§ **Supplied information**:
==*==

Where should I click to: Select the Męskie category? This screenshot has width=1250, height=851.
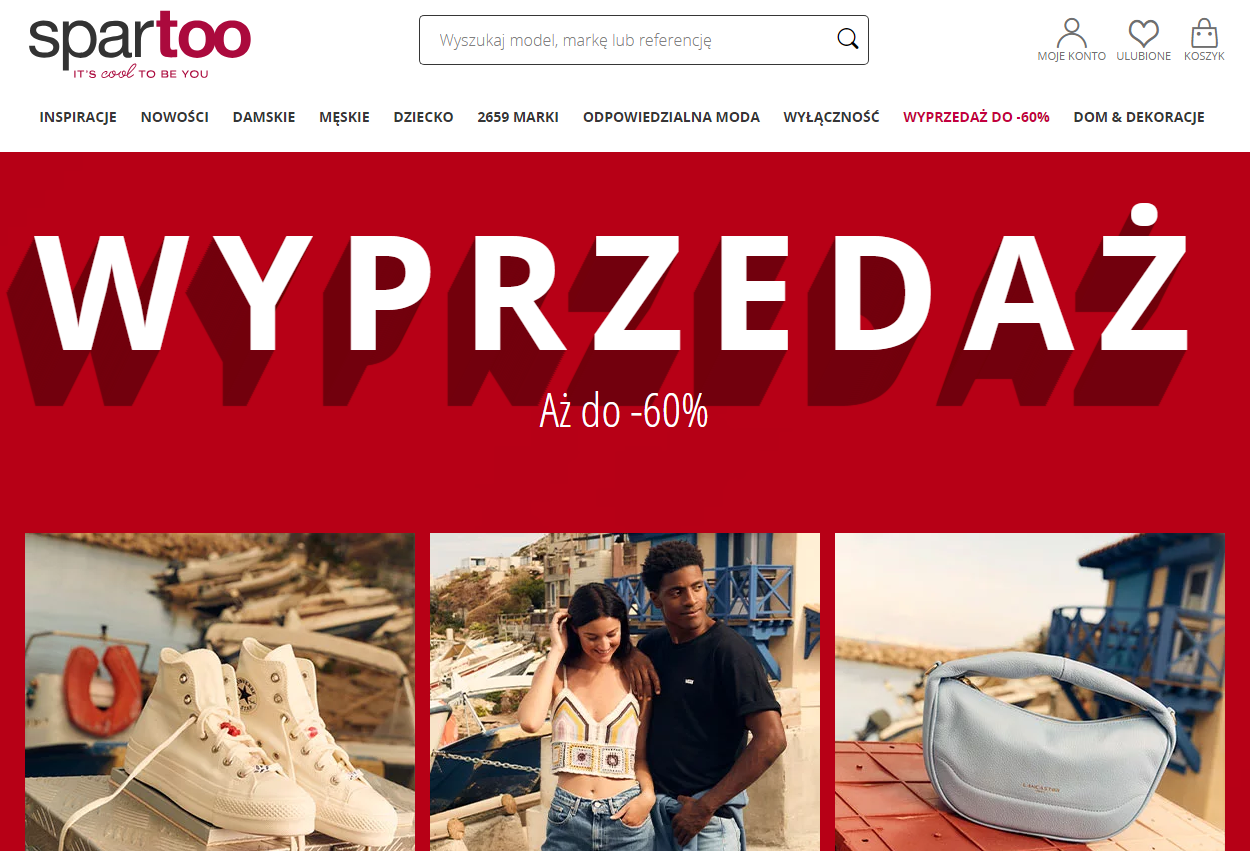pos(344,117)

==*==

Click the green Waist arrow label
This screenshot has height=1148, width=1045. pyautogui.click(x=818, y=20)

==*==

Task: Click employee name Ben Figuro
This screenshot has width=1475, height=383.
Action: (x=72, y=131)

==*==

§ **Problem to work on**: Copy the rows word for word, from the line that contains "Task: Click employee name Ben Figuro" through the line that contains "Action: (x=72, y=131)", including both of those lines.

§ **Written response**:
Task: Click employee name Ben Figuro
This screenshot has width=1475, height=383.
Action: (x=72, y=131)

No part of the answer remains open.